Available records:
=== Begin Enclosure ===

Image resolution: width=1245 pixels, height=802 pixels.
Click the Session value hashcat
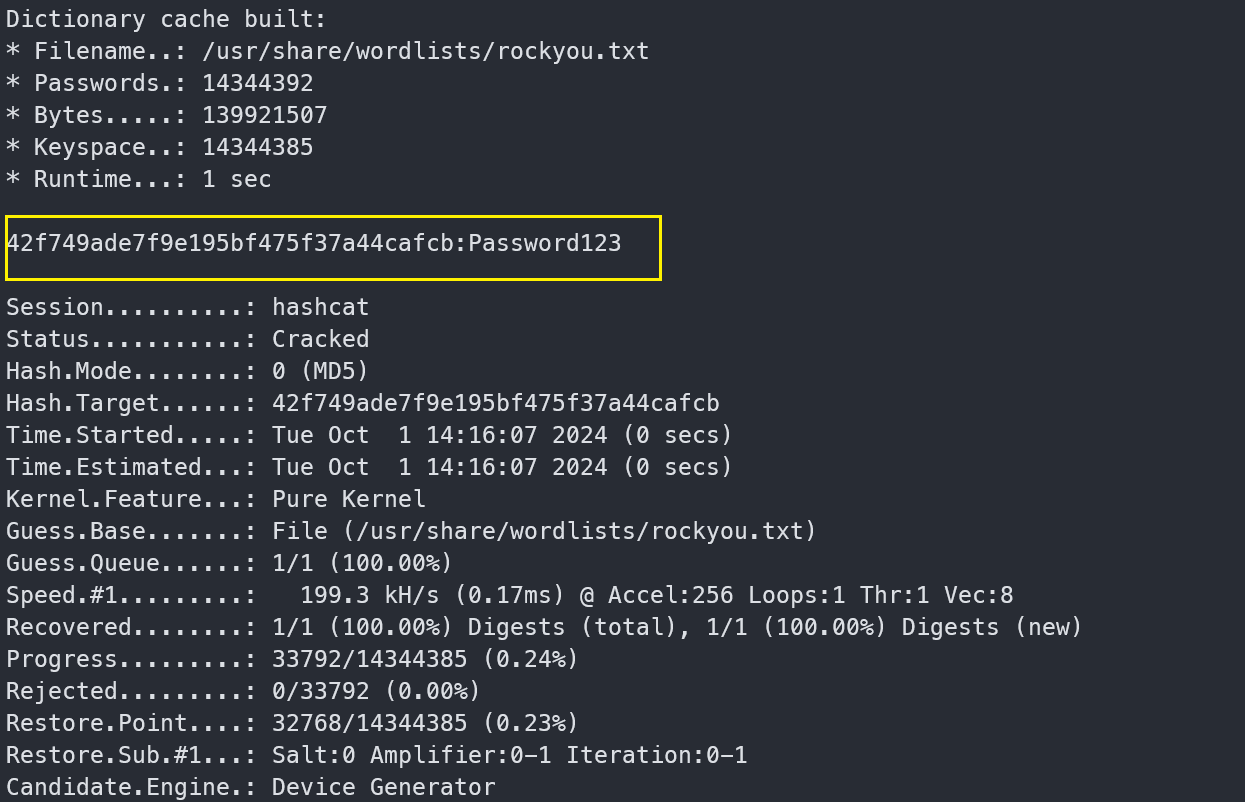tap(320, 307)
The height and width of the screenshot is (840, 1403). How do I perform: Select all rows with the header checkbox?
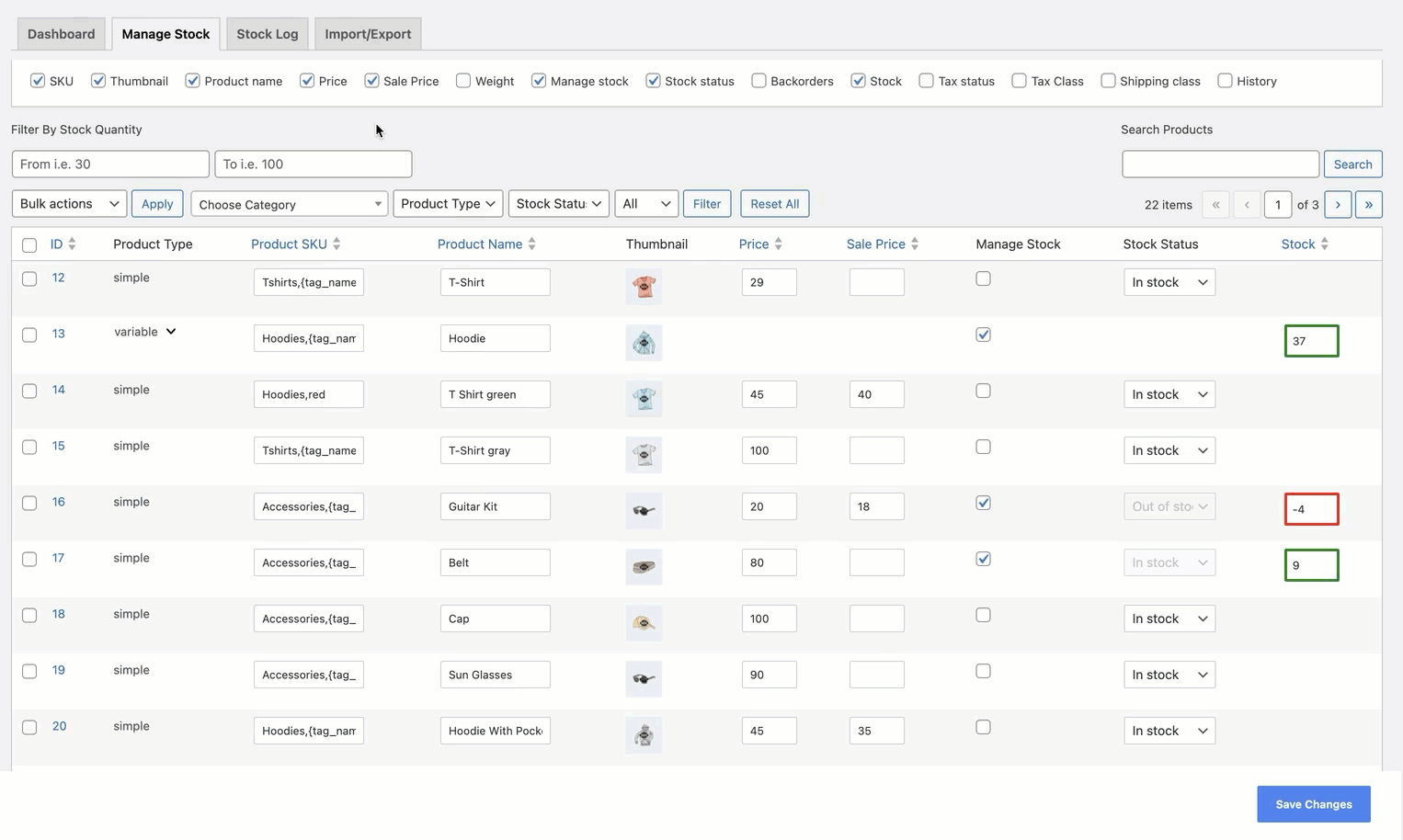pyautogui.click(x=29, y=244)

=== End Enclosure ===

What this task involves:
Set the material above down again word for word. Include none of its pictures.

Output of the exercise:
Image resolution: width=1245 pixels, height=802 pixels.
Click the Session value hashcat
tap(320, 307)
The height and width of the screenshot is (840, 1403). How do I perform: Select all rows with the header checkbox?
pyautogui.click(x=29, y=244)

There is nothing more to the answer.